Be prepared for the players to miss opportunities you find glaringly obvious. Be prepared for players to assemble clues into shapes you wouldn't think possible.

Keep the number of factions and splinter groups reasonably small. The players have a small window for game information. For the same reason, keep motivations simple. Recurring characters/factions can develop nuance and depth over time as the players peel the onion.

Give the different factions common signatures – things the players can pick up on after several encounters so that they can prepare when they detect the same pattern next time.

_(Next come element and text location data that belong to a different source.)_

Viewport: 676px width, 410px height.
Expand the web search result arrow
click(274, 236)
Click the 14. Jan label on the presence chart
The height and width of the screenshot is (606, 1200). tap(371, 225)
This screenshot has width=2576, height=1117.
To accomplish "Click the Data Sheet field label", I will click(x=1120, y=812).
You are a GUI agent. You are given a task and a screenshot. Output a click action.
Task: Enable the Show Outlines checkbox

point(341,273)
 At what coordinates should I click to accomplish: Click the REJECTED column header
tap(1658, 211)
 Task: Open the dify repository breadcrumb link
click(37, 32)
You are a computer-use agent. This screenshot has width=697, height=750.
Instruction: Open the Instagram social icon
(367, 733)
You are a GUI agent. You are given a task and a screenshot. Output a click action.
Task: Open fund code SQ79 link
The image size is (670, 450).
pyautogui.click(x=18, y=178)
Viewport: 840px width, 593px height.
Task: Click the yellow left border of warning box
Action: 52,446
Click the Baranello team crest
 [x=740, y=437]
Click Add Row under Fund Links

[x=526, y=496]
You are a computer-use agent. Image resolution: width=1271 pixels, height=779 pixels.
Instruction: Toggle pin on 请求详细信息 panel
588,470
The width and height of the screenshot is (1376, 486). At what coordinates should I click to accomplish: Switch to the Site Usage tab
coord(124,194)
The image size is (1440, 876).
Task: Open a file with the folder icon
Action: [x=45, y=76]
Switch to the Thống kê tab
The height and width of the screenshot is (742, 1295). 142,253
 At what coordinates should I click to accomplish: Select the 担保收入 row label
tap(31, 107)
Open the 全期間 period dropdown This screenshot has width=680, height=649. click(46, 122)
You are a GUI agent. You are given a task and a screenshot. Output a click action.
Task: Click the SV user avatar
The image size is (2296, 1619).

Make certain that digging into the background offers material benefit. New ways to combat the darkness, circumstantial allies, additional resources, and/or enhanced survival techniques help inspire the effort. Discovering trivia for the sake of trivia can motivate some player types, but not all. Digging into some of the background should make the current situation easier to deal with.

Digging should be trap-free in general with the only cost being the time invested. If the side investigations are seen as inherently dangerous they will be dropped. If there is risk for digging deeper, make the stakes known to the player upfront as part of a pre-discovery discovery.
 

mythago

Hero
Keep in mind, also, that conspiracies are not well-oiled engines of evil. They're run by humans (okay, mostly by humans, this is Delta Green). People make mistakes, they have petty fights, they forget to change their passwords, they get overheard in public places, they play office politics.
 


Janx

Hero
Check out Monte Cook's book on conspiracy theories/people. Haven't read it myself, but he did a lot of research on the topic and that may give you some idea on how far out there stuff goes, and where to go looking. You don't need a book, checking online in the right places will lead you to tinfoil hat land.

I do suspect that you need to make your initial hook conspiracy sort of obvious. In the sense that the PCs stumble onto it and can realize this is a deeper thread they can tug on. Otherwise, if they are cops, and are investigating a basic crime, that's all they may see is a basic crime, and once solved, case closed.

Consider the lesson I learned in Accounting in college. One reason for making people take vacation is that it unravels their embezzlement scheme because normally, they are on top of intercepting every call/data request so they can hand out the correct lie. Once they go on vacation for a week, somebody calls for something, and Joe answers and starts poking around to answer a question, and notices something unusual...

That's the start of how a conspiracy gets revealed, is limit of human control is reached and an outsider sees the oddity and investigates.